第13話 魔族

 ダンとスザクがポローニャへ旅立った頃、東の国では国王に謁見する者の姿があった。


 人間の王様に魔族の六魔将の一人。


 王の名はオルフェ。魔王より名前を貰い、東の国を魔族が住み易いように、国の方針を人間ではなく亜人、特に魔族に有利な国に改良、改政していった。


 反発した貴族や国民は、一族根絶やしにされた。


 国外に逃げようにも元々、国境に他国がある訳ではなく、昔あった小国群は西に引っ越して肥沃な土地に根付いて、荒れた砂漠は捨てられた。


 砂漠は荒地だけでなく、サンドワームや大サソリと言った魔物の天国となり、時折訪れる行商の商団が餌食となる。


 砂漠を避けるためには船で陸沿いに海を回っていく方法も考えられたが、今の所100%海難事故。主に海棲生物、魔物にやられている。


 あとは空を移動するのだがこれも砂漠に入って東の国に近づくにつれワイバーンやコウモリの魔物に襲われて、無事たどり着くには軍隊並みの装備をして移動しなければならない。費用的にも割に合わない。

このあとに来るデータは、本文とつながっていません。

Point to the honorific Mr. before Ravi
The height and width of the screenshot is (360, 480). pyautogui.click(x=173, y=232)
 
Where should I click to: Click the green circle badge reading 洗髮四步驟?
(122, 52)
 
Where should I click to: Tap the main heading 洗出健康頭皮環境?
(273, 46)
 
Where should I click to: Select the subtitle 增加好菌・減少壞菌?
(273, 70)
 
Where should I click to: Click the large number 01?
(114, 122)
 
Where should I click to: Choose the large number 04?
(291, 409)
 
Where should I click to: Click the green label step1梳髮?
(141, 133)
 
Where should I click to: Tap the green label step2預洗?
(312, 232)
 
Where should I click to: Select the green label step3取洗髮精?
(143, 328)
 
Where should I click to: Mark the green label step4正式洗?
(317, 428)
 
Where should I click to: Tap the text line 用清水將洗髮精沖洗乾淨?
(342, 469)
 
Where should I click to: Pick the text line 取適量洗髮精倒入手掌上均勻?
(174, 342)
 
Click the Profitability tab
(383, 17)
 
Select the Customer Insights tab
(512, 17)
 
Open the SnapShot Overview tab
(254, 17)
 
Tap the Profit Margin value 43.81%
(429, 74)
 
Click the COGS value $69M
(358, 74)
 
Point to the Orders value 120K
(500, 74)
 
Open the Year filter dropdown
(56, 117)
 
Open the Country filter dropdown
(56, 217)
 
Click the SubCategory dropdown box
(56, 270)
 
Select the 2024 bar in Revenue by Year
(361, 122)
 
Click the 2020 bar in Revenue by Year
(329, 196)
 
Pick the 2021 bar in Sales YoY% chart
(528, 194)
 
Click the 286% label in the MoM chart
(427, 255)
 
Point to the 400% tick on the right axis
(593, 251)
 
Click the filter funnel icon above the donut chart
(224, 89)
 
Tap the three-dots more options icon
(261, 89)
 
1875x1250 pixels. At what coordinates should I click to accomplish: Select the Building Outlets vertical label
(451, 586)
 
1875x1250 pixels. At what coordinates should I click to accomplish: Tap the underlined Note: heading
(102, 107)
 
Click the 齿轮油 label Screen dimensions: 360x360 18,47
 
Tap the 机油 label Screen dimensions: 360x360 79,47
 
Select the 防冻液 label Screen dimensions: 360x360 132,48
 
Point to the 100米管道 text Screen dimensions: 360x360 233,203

 これらの理由で商団などは少ないのだが、これまでは国が主導で、輸入していた。しかし魔族が台頭して来た今、人間はしだいに自分たちが餌にされる恐怖感を持ち始め、砂漠を命懸けで逃げ出す者が後を絶たない。


 オルフェは、人間達が逃げ出さないよう、一応国としての体を成すように、政策を国民にわかりやすいように知らせ、少しずつ国民の中から選んで強い者を、魔族に改良していった。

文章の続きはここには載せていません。